[Exercise instructions] Through to the final line, write out the records below exactly, omitting any images they contain.

== Records to process

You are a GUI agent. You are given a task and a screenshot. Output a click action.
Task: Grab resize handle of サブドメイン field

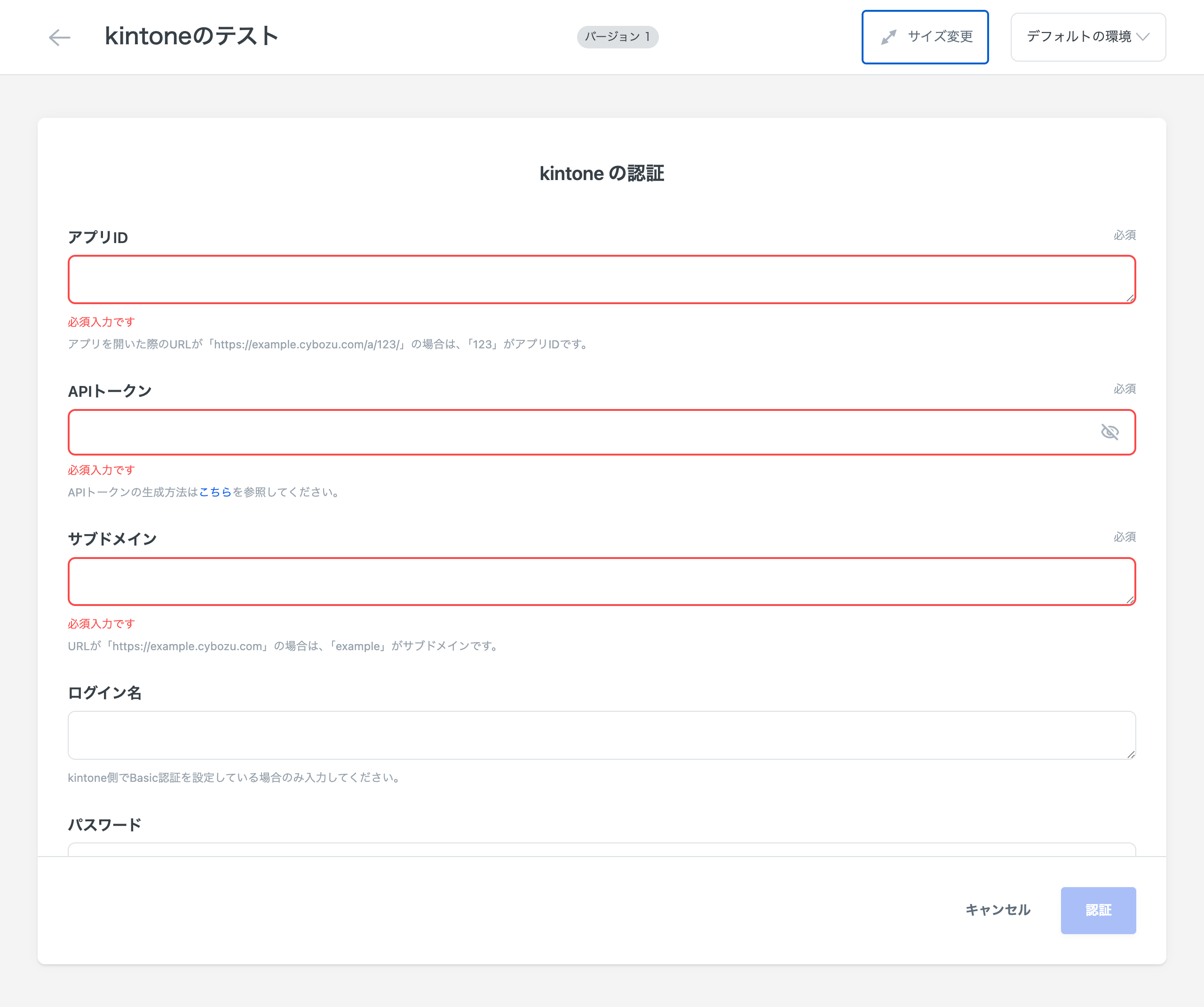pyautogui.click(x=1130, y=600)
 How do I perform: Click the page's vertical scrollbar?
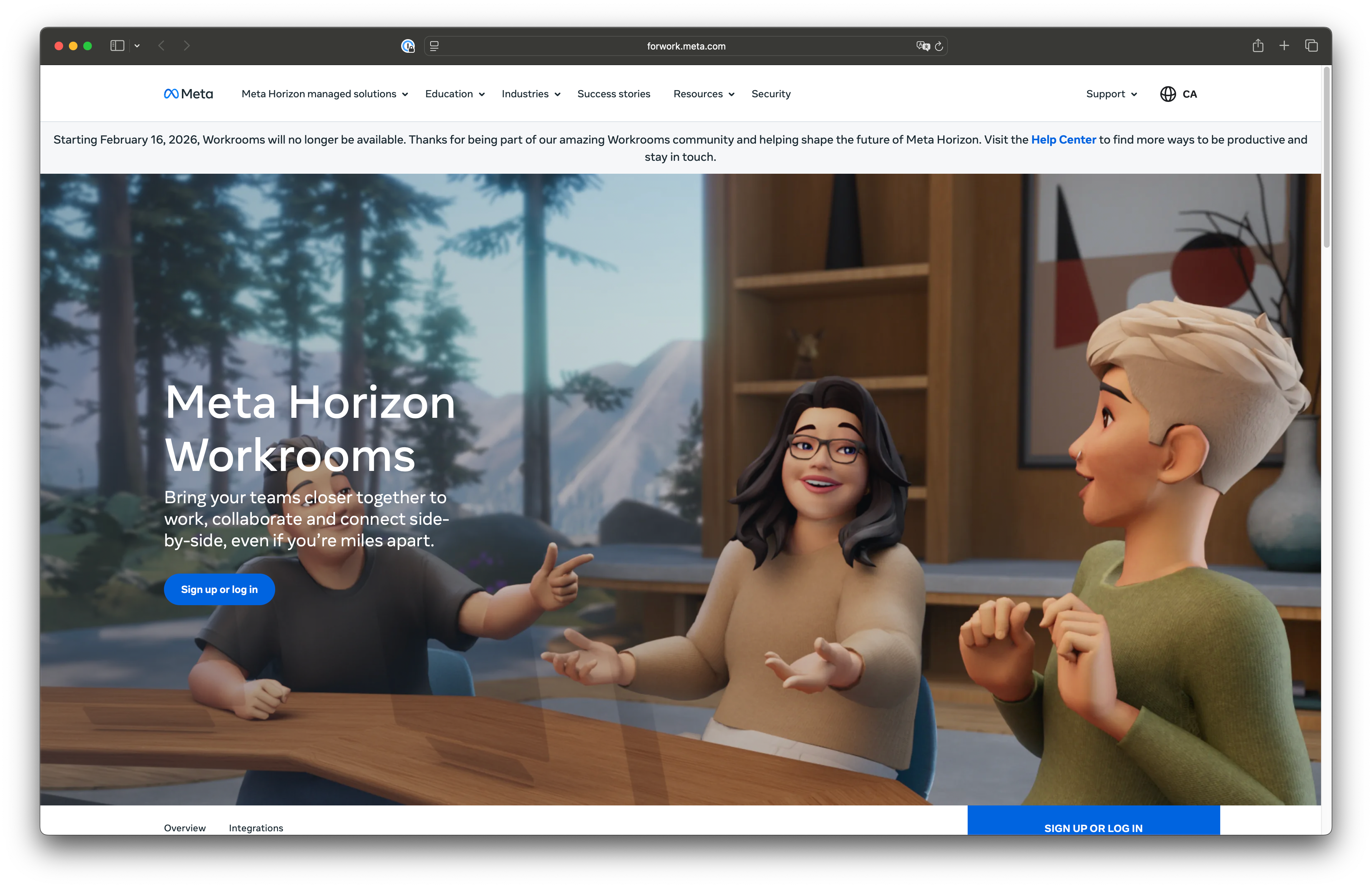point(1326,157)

====

[Answer space]
You are a GUI agent. You are given a task and a screenshot. Output a click action.
Task: Grab resize handle of サブドメイン field

pyautogui.click(x=1130, y=600)
 How do I perform: Click the page's vertical scrollbar?
point(1326,157)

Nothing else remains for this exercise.